### Material shown
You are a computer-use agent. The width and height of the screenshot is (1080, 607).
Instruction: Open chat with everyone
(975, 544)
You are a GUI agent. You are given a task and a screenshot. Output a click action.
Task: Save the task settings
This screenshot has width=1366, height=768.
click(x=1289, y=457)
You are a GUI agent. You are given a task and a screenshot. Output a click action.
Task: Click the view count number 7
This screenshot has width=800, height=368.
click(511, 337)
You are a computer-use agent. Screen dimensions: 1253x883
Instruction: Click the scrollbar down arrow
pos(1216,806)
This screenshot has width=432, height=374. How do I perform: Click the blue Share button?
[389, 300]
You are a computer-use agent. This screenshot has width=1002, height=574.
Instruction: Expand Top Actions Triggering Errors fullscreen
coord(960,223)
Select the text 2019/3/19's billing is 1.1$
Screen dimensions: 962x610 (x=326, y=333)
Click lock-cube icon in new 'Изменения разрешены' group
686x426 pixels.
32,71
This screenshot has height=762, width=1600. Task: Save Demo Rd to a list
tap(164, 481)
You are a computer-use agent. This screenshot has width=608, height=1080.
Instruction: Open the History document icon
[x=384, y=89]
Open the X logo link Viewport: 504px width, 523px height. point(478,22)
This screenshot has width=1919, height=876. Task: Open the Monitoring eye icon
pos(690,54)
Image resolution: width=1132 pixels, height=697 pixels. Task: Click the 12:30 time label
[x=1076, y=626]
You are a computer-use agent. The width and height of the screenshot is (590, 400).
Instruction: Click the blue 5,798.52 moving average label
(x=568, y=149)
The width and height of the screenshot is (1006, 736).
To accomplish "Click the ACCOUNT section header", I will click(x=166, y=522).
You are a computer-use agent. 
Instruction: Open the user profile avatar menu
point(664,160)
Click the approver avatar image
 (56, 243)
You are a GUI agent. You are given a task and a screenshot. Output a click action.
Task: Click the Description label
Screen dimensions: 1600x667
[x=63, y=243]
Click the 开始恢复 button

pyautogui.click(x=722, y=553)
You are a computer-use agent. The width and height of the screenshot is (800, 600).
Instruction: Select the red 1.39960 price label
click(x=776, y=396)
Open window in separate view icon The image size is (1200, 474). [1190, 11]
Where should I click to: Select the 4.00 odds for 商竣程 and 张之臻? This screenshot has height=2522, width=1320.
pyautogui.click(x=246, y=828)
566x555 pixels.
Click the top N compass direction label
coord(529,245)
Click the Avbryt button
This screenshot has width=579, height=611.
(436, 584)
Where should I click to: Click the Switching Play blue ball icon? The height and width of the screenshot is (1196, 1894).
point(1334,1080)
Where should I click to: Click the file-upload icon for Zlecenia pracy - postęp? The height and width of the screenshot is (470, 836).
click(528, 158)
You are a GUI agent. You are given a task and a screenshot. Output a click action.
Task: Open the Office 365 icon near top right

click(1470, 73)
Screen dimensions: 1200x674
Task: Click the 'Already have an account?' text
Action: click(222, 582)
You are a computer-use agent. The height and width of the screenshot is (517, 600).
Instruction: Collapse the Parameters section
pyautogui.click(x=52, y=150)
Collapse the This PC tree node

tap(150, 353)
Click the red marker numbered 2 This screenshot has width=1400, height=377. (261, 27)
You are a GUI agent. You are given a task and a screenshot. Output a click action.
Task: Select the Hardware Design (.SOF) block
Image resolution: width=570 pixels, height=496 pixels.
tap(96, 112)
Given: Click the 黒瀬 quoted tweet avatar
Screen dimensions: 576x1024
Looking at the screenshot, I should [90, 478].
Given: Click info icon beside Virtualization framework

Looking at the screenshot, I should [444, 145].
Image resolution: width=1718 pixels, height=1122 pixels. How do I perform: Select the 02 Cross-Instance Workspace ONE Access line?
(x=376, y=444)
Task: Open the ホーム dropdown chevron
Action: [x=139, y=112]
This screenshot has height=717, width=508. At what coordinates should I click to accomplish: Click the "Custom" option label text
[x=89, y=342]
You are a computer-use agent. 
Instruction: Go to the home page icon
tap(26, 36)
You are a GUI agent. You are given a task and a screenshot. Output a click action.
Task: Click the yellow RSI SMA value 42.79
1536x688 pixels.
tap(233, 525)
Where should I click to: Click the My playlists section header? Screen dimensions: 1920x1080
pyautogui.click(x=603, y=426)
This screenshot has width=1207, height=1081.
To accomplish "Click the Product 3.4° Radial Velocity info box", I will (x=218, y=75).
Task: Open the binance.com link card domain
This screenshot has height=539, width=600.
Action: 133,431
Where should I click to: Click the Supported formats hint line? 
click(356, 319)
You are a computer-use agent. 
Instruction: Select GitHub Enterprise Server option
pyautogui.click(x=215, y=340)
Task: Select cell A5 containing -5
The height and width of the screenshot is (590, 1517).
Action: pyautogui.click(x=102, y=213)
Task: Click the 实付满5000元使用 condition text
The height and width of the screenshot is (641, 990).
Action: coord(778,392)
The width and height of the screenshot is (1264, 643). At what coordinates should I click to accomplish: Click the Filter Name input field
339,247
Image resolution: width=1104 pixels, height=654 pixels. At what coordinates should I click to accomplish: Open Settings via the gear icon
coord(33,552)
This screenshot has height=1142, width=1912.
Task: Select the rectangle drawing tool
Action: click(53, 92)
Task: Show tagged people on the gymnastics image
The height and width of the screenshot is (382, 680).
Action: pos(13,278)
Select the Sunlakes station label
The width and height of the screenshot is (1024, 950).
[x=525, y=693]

### How to complete this task
Return the data exactly. Include every record.

### Exercise output
You are a computer-use agent. The width and height of the screenshot is (1080, 607).
Instruction: Open chat with everyone
(975, 544)
You are a GUI agent. You are given a task and a screenshot. Output a click action.
Task: Save the task settings
This screenshot has width=1366, height=768.
click(x=1289, y=457)
You are a GUI agent. You are given a task and a screenshot. Output a click action.
Task: Click the view count number 7
This screenshot has width=800, height=368.
click(511, 337)
You are a computer-use agent. Screen dimensions: 1253x883
Instruction: Click the scrollbar down arrow
pos(1216,806)
This screenshot has width=432, height=374. How do I perform: Click the blue Share button?
[389, 300]
You are a computer-use agent. This screenshot has width=1002, height=574.
Instruction: Expand Top Actions Triggering Errors fullscreen
coord(960,223)
Select the text 2019/3/19's billing is 1.1$
Screen dimensions: 962x610 (x=326, y=333)
Click lock-cube icon in new 'Изменения разрешены' group
686x426 pixels.
32,71
This screenshot has height=762, width=1600. Task: Save Demo Rd to a list
tap(164, 481)
You are a computer-use agent. This screenshot has width=608, height=1080.
Instruction: Open the History document icon
[x=384, y=89]
Open the X logo link Viewport: 504px width, 523px height. point(478,22)
This screenshot has width=1919, height=876. Task: Open the Monitoring eye icon
pos(690,54)
Image resolution: width=1132 pixels, height=697 pixels. Task: Click the 12:30 time label
[x=1076, y=626]
You are a computer-use agent. The width and height of the screenshot is (590, 400).
Instruction: Click the blue 5,798.52 moving average label
(x=568, y=149)
The width and height of the screenshot is (1006, 736).
To accomplish "Click the ACCOUNT section header", I will click(x=166, y=522).
You are a computer-use agent. 
Instruction: Open the user profile avatar menu
point(664,160)
Click the approver avatar image
 (56, 243)
You are a GUI agent. You are given a task and a screenshot. Output a click action.
Task: Click the Description label
Screen dimensions: 1600x667
[x=63, y=243]
Click the 开始恢复 button

pyautogui.click(x=722, y=553)
You are a computer-use agent. The width and height of the screenshot is (800, 600).
Instruction: Select the red 1.39960 price label
click(x=776, y=396)
Open window in separate view icon The image size is (1200, 474). [1190, 11]
Where should I click to: Select the 4.00 odds for 商竣程 and 张之臻? This screenshot has height=2522, width=1320.
pyautogui.click(x=246, y=828)
566x555 pixels.
Click the top N compass direction label
coord(529,245)
Click the Avbryt button
This screenshot has width=579, height=611.
(436, 584)
Where should I click to: Click the Switching Play blue ball icon? The height and width of the screenshot is (1196, 1894).
point(1334,1080)
Where should I click to: Click the file-upload icon for Zlecenia pracy - postęp? The height and width of the screenshot is (470, 836).
click(528, 158)
You are a GUI agent. You are given a task and a screenshot. Output a click action.
Task: Open the Office 365 icon near top right

click(1470, 73)
Screen dimensions: 1200x674
Task: Click the 'Already have an account?' text
Action: click(222, 582)
You are a computer-use agent. The height and width of the screenshot is (517, 600).
Instruction: Collapse the Parameters section
pyautogui.click(x=52, y=150)
Collapse the This PC tree node

tap(150, 353)
Click the red marker numbered 2 This screenshot has width=1400, height=377. (261, 27)
You are a GUI agent. You are given a task and a screenshot. Output a click action.
Task: Select the Hardware Design (.SOF) block
Image resolution: width=570 pixels, height=496 pixels.
tap(96, 112)
Given: Click the 黒瀬 quoted tweet avatar
Screen dimensions: 576x1024
Looking at the screenshot, I should [90, 478].
Given: Click info icon beside Virtualization framework

Looking at the screenshot, I should [444, 145].
Image resolution: width=1718 pixels, height=1122 pixels. How do I perform: Select the 02 Cross-Instance Workspace ONE Access line?
(x=376, y=444)
Task: Open the ホーム dropdown chevron
Action: [x=139, y=112]
This screenshot has height=717, width=508. At what coordinates should I click to accomplish: Click the "Custom" option label text
[x=89, y=342]
You are a computer-use agent. 
Instruction: Go to the home page icon
tap(26, 36)
You are a GUI agent. You are given a task and a screenshot. Output a click action.
Task: Click the yellow RSI SMA value 42.79
1536x688 pixels.
tap(233, 525)
Where should I click to: Click the My playlists section header? Screen dimensions: 1920x1080
pyautogui.click(x=603, y=426)
This screenshot has width=1207, height=1081.
To accomplish "Click the Product 3.4° Radial Velocity info box", I will (x=218, y=75).
Task: Open the binance.com link card domain
This screenshot has height=539, width=600.
Action: 133,431
Where should I click to: Click the Supported formats hint line? 
click(356, 319)
You are a computer-use agent. 
Instruction: Select GitHub Enterprise Server option
pyautogui.click(x=215, y=340)
Task: Select cell A5 containing -5
The height and width of the screenshot is (590, 1517).
Action: pyautogui.click(x=102, y=213)
Task: Click the 实付满5000元使用 condition text
The height and width of the screenshot is (641, 990).
Action: coord(778,392)
The width and height of the screenshot is (1264, 643). At what coordinates should I click to accomplish: Click the Filter Name input field
339,247
Image resolution: width=1104 pixels, height=654 pixels. At what coordinates should I click to accomplish: Open Settings via the gear icon
coord(33,552)
This screenshot has height=1142, width=1912.
Task: Select the rectangle drawing tool
Action: click(53, 92)
Task: Show tagged people on the gymnastics image
The height and width of the screenshot is (382, 680).
Action: pos(13,278)
Select the Sunlakes station label
The width and height of the screenshot is (1024, 950).
[x=525, y=693]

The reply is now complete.